The European Act 2011 contained a so-called ‘sovereignty clause’ confirming that ultimate legal authority remains with the UK Parliament rather than the EU. It made statutory the common law principle of the sovereignty of Parliament. In a written statement to Parliament, David Lidington said of the clause in the Bill:

The EU Bill places on a statutory footing the common law principle that Parliament is sovereign and that EU law only takes effect in the UK by virtue of the will of our Parliament expressed through Acts of Parliament. To date, case law has upheld that principle. This Bill will put the matter beyond speculation by placing this principle on a statutory footing. The provision is declaratory, affirming this common law principle. It does not alter the existing relationship of EU law and UK law. 

Some legal experts regard the sovereignty clause as no more than a symbolic reaffirmation of the common law principle that a statute has no impact in the UK unless or until it is embodied in an Act of Parliament. Others thought it had value even though, strictly speaking, it did not change anything. 

The preservation of parliamentary sovereignty has been firmly linked to the ability of national parliaments to object to or reject European Commission proposals. Since the Lisbon Treaty, two protocols have provided national parliaments with a mechanism for objecting to Commission proposals in accordance with the principle of subsidiarity. The EU Treaty also guarantees a role for national parliaments in Article 12 of the Treaty on European Union. The Lisbon Treaty provisions were intended to strengthen political dialogue with an early warning mechanism of orange and yellow card procedures which in theory gave national parliaments more power. In practice these have been something of a blunt instrument. The yellow card threshold has been reached rarely and has lacked real influence and the orange card has not been achieved at all, so they have not been seen as mechanisms that can affect the legislative process.

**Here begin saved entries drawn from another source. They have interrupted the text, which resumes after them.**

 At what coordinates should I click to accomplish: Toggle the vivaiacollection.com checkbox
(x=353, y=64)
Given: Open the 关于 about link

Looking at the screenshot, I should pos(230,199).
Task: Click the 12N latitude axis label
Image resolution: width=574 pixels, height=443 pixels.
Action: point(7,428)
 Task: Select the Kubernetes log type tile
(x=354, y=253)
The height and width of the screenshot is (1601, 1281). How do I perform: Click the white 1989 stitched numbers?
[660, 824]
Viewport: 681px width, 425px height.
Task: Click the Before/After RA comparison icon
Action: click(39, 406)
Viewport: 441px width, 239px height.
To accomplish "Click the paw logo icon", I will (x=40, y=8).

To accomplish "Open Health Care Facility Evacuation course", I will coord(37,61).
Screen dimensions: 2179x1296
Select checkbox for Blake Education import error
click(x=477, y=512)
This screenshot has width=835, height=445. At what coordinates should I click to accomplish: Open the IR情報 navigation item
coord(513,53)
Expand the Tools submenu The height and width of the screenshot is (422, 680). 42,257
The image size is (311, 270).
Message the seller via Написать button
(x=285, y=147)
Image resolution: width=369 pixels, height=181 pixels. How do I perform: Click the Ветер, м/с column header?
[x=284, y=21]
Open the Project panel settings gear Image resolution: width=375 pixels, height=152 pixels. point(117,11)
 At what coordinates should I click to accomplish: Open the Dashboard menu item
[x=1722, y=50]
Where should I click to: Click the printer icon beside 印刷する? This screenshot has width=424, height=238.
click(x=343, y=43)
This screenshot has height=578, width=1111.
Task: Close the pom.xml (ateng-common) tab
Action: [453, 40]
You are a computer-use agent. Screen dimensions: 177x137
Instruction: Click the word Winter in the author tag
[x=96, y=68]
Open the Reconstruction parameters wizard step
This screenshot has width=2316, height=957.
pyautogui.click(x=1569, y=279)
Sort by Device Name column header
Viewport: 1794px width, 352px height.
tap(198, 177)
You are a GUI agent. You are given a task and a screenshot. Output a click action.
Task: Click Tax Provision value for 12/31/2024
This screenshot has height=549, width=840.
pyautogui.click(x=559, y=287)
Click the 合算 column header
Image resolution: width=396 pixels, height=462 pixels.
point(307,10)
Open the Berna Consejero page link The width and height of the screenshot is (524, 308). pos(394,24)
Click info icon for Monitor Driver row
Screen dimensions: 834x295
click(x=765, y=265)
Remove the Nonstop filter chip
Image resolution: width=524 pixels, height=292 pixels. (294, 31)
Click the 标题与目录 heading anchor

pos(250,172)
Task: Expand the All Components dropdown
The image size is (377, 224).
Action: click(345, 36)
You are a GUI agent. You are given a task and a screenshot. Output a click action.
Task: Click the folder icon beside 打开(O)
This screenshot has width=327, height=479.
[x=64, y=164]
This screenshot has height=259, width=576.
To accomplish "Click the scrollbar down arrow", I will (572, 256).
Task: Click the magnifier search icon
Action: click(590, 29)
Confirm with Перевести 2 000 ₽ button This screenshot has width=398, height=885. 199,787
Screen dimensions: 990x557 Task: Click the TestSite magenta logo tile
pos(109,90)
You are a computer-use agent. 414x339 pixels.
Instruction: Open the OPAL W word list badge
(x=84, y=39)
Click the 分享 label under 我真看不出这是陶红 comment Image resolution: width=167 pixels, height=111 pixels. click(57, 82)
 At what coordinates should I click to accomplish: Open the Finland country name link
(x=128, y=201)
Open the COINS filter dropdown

The UK Government has consistently maintained that an enhanced role for national parliaments in the EU decision-making process would make it more democratic and pledged to make this one of the aims of its EU reform agenda. 

The Government raised the idea of a ‘red card’ to veto unwanted EU proposals in 2013: a given number of national parliaments should be able to block Commission initiatives. In his letter to the President of the European Council, Donald Tusk, in November 2015, David Cameron asked for a new arrangement whereby groups of national parliaments, acting together, could stop unwanted legislative proposals. The precise threshold of national parliaments required would be a matter for the negotiation.

Donald Tusk’s draft proposals to tackle the UK’s sovereignty concerns reinforced respect for subsidiarity and proposed that Member States discontinue the consideration of a draft legislative act where a number of national parliaments object to it on subsidiarity grounds.